How much work is it reasonable for an object constructor to do? Should it simply initialize fields and not actually perform any operations on data, or is it okay to have it
"Should the parsing code be placed within a void parseHtml() method and the accessors only return valid values once this method is called?"
Yes.
"The design of the class is such that the class' constructor does the parsing"
This prevents customization, extension, and -- most importantly -- dependency injection.
There will be times when you want to do the following
Construct a parser.
Add Features to the parser: Business Rules, Filters, Better Algorithms, Strategies, Commands, whatever.
Parse.
Generally, it's best to do as little as possible in a constructor so that you are free to extend or modify.
Edit
"Couldn't extensions simply parse the extra information in their constructors?"
Only if they don't have any kind of features that need to be injected. If you want to add features -- say a different strategy for constructing the parse tree -- your subclasses have to also manage this feature addition before they parse. It may not amount to a simple super()
because the superclass does too much.
"Also, parsing in the constructor allows me to fail early"
Kind of. Failing during construction is a weird use case. Failing during construction makes it difficult to construct a parser like this...
class SomeClient {
parser p = new Parser();
void aMethod() {...}
}
Usually a construction failure means you're out of memory. There's rarely a good reason to catch construction exceptions because you're doomed anyway.
You're forced to build the parser in a method body because it has too complex arguments.
In short, you've removed options from the clients of your parser.
"It's inadvisable to inherit from this class to replace an algorithm."
That's funny. Seriously. It's an outrageous claim. No algorithm is optimal for all possible use cases. Often a high-performance algorithm uses a lot of memory. A client may want to replace the algorithm with a slower one that uses less memory.
You can claim perfection, but it's rare. Subclasses are the norm, not an exception. Someone will always improve on your "perfection". If you limit their ability to subclass your parser, they'll simply discard it for something more flexible.
"I don't see needing step 2 as described in the answer."

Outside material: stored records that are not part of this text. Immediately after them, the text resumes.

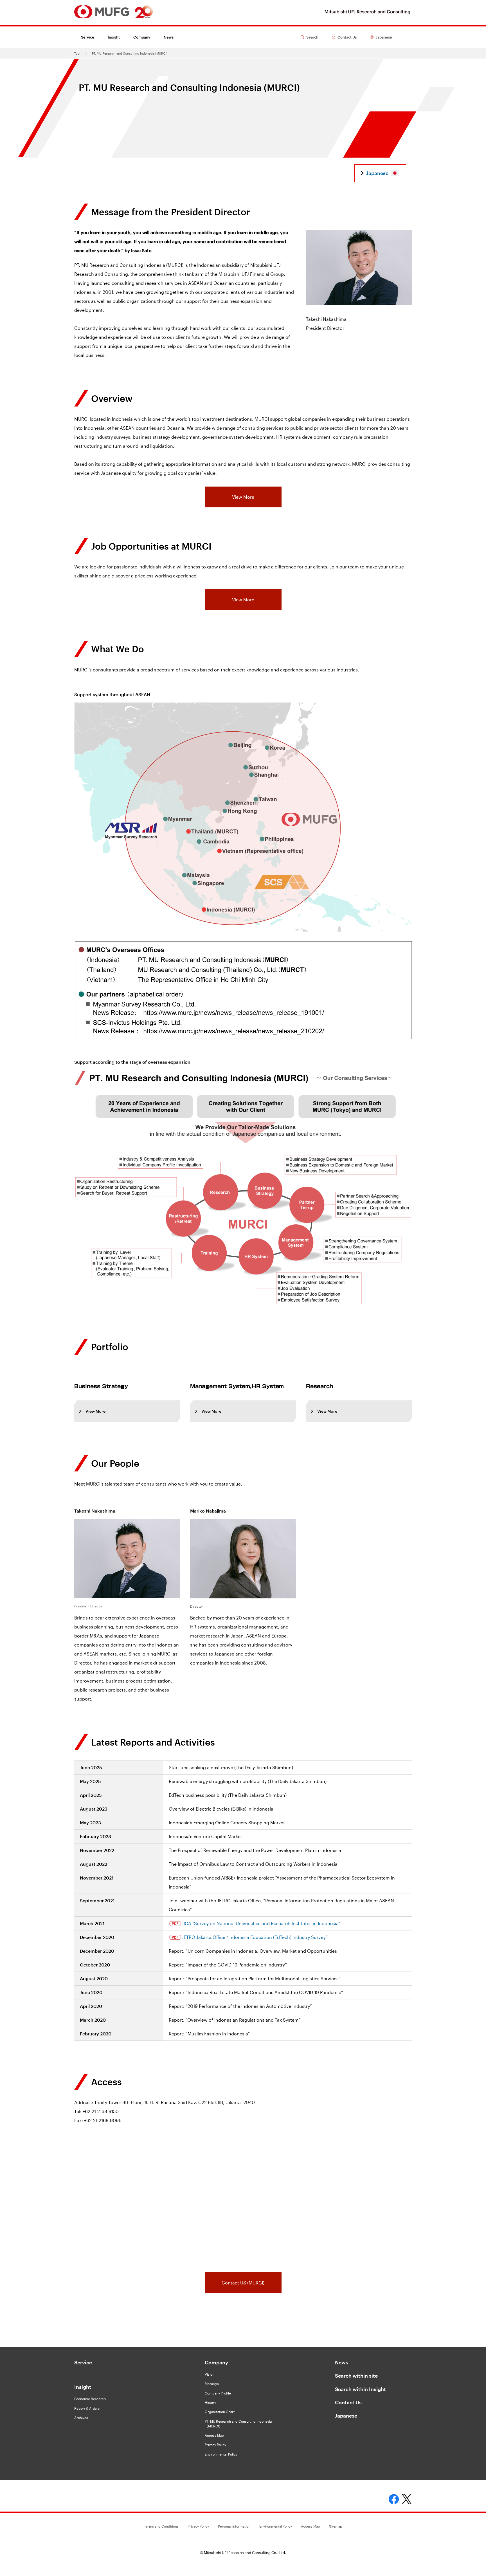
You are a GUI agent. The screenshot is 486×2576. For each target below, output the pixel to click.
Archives (81, 2418)
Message (212, 2383)
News (169, 37)
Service (87, 37)
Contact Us (348, 2402)
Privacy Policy (215, 2445)
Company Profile (218, 2393)
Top (77, 53)
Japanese (346, 2416)
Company (216, 2362)
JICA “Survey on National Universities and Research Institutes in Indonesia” (261, 1923)
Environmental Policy (221, 2454)
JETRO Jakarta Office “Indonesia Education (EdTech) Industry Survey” (255, 1937)
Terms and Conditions (161, 2526)
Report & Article (87, 2408)
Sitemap (335, 2526)
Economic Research (90, 2399)
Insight (82, 2387)
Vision (209, 2374)
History (210, 2402)
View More (243, 496)
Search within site (356, 2376)
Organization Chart (220, 2412)
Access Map (214, 2435)
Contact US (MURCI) (243, 2282)
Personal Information (234, 2526)
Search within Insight (360, 2389)
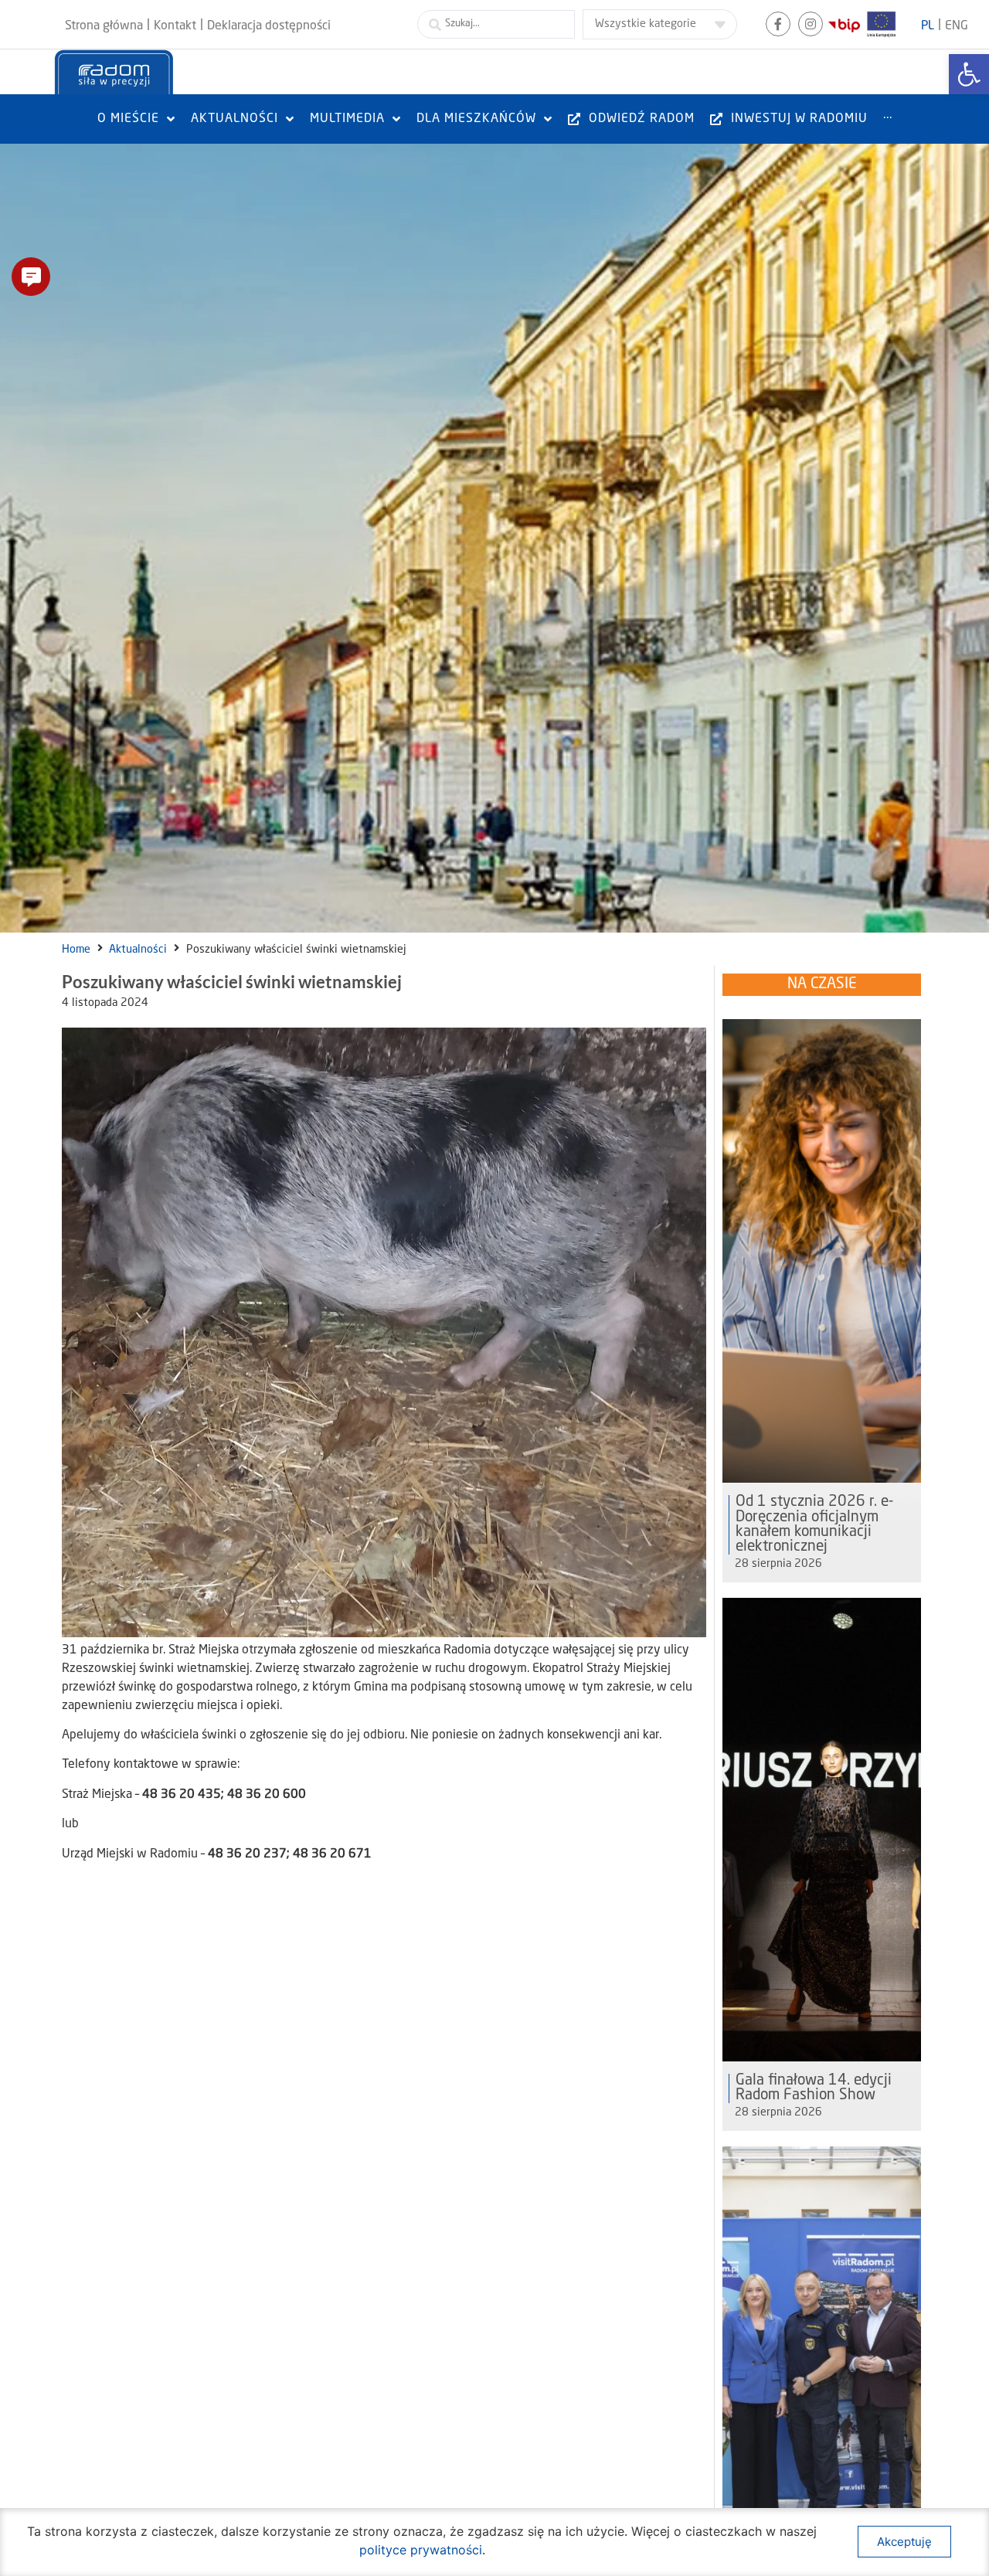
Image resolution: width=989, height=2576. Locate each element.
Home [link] (76, 949)
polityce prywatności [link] (420, 2549)
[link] (969, 74)
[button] (31, 276)
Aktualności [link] (138, 949)
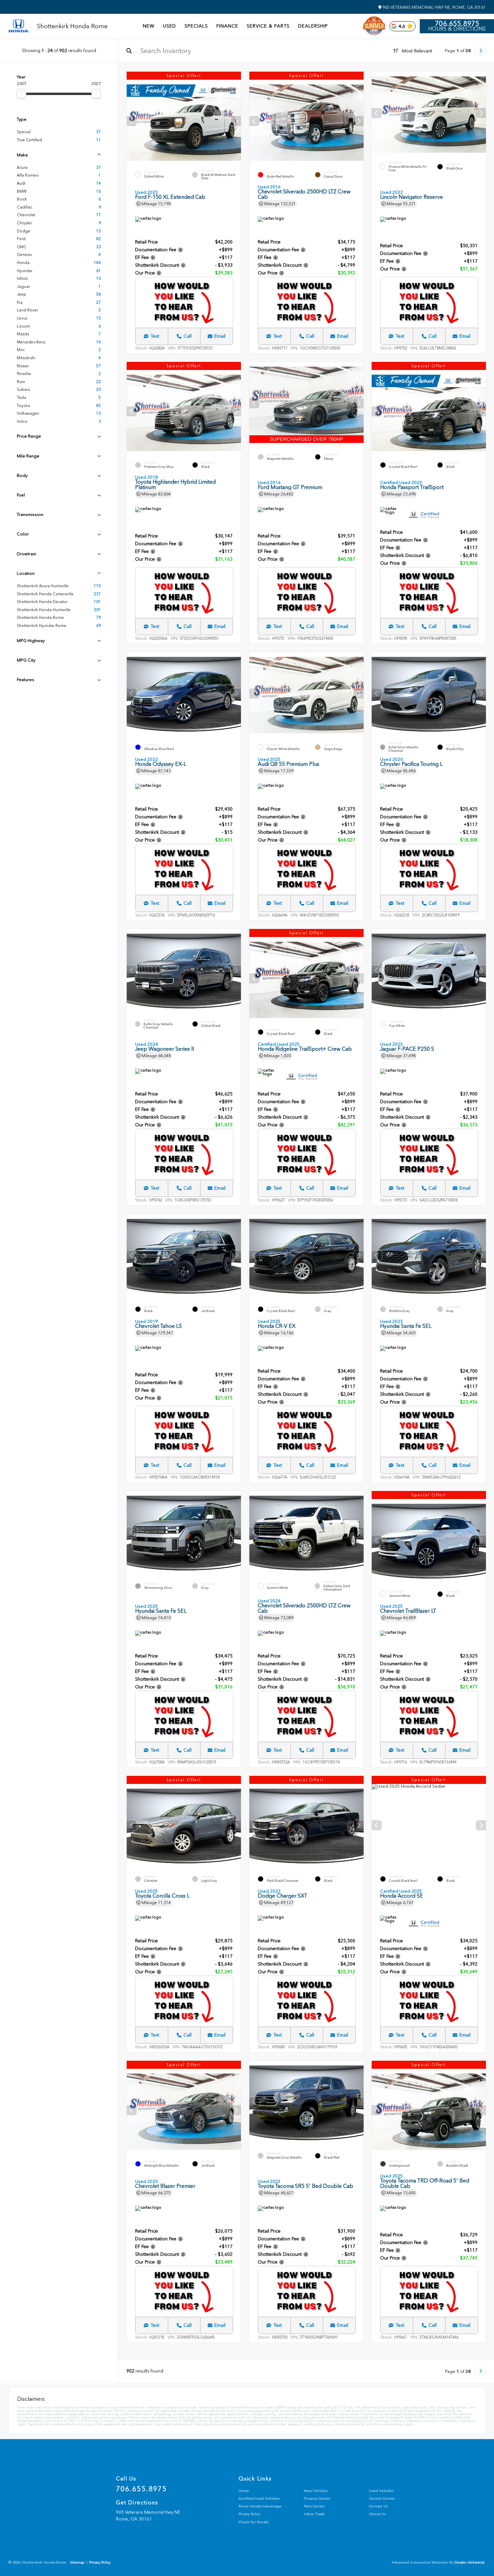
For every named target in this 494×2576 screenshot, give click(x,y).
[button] (236, 121)
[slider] (21, 93)
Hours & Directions (457, 29)
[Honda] (18, 26)
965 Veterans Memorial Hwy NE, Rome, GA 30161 (433, 7)
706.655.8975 (457, 23)
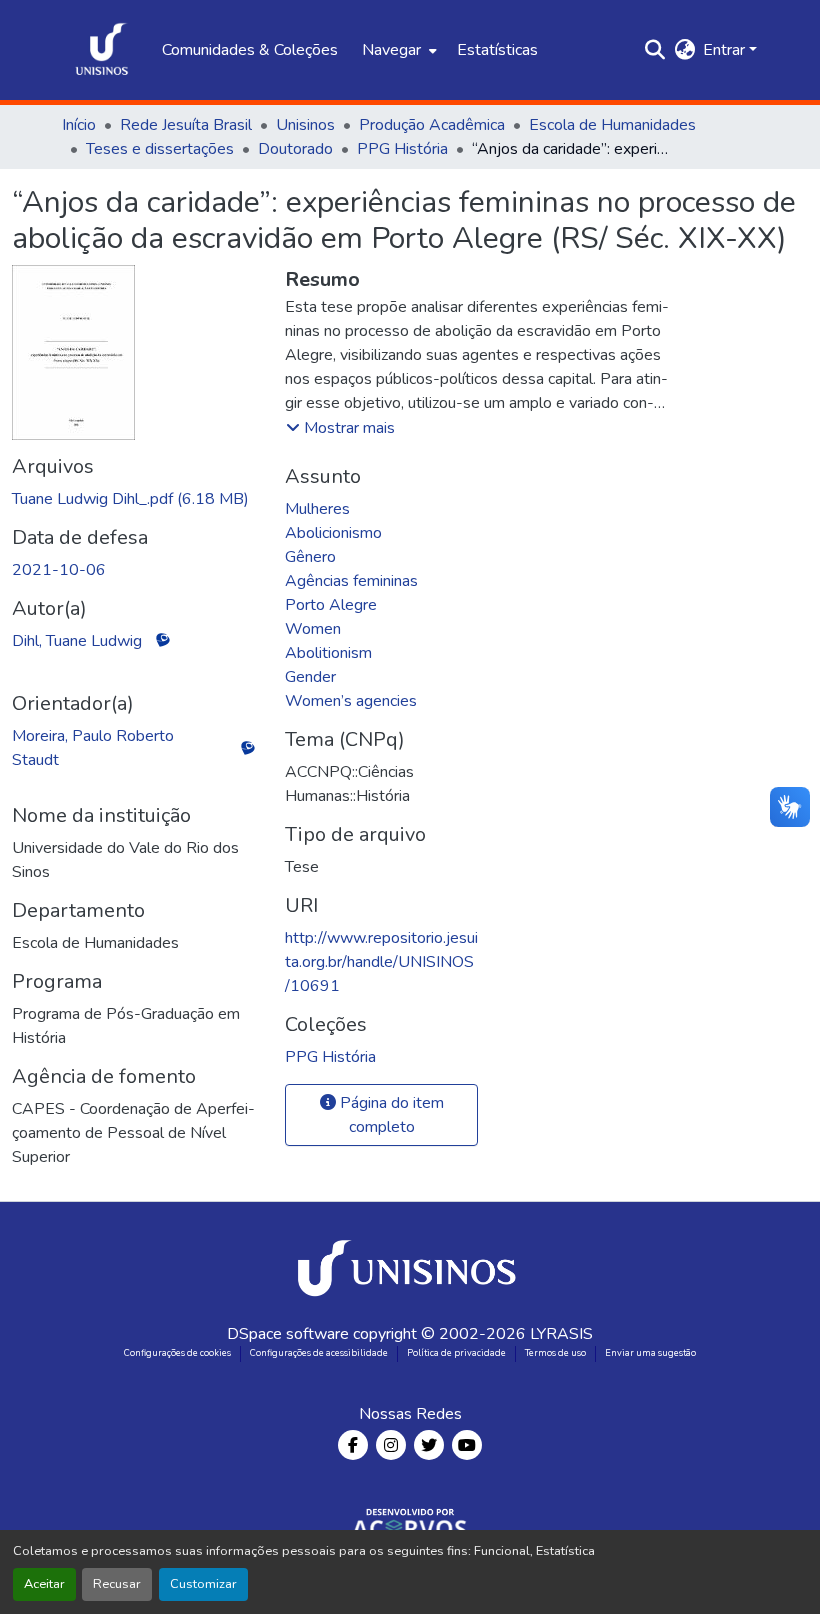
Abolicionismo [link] (333, 533)
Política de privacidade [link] (456, 1353)
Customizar (203, 1584)
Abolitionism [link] (328, 653)
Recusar (117, 1584)
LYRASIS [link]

A bold statement. Dependencies, Strategies and related injection design patterns are common requirements. Indeed, they're so essential for unit testing that a design which makes it difficult or complex often turns out to be a bad design.
Limiting the ability to subclass or extend your parser is a bad policy.
Bottom Line.
Assume nothing. Write a class with as few assumptions about it's use cases as possible. Parsing at construction time makes too many assumptions about client use cases.
A constructor should set up the object to be used.
So whatever that is. That may include taking action on some data or just setting fields. It will change from each class.
In the case you are speaking of an Html Parser, I would opt for creating the class, and then calling a Parse Html method. The reason for this is it gives you a furture opportunity to set items in the class for parsing the Html.
Why not just pass the parser to the constructor? This would allow you to change the implementation without changing the model:
public interface IParser
{
Dictionary<string, object> ParseDocument(string document);
}
public class HtmlParser : IParser
{
// Properties, etc...
public Dictionary<string, object> ParseDocument(string document){
//Do what you need to, return the collection of properties
return someDictionaryOfHtmlObjects;
}
}
public class HtmlScrapper
{
// Properties, etc...
public HtmlScrapper(IParser parser, string HtmlDocument){
//Set your properties
}
public void ParseDocument(){
this.myDictionaryOfHtmlObjects =
parser.ParseDocument(this.htmlDocument);
}
}
This should give you some flexibility in changing/improving how your application performs without needing to rewrite this class.
A possible option is to move the parsing code to a seperate function, make the constructor private, and have a static function parse( html ) that constructs the object and immediately calls the parse function.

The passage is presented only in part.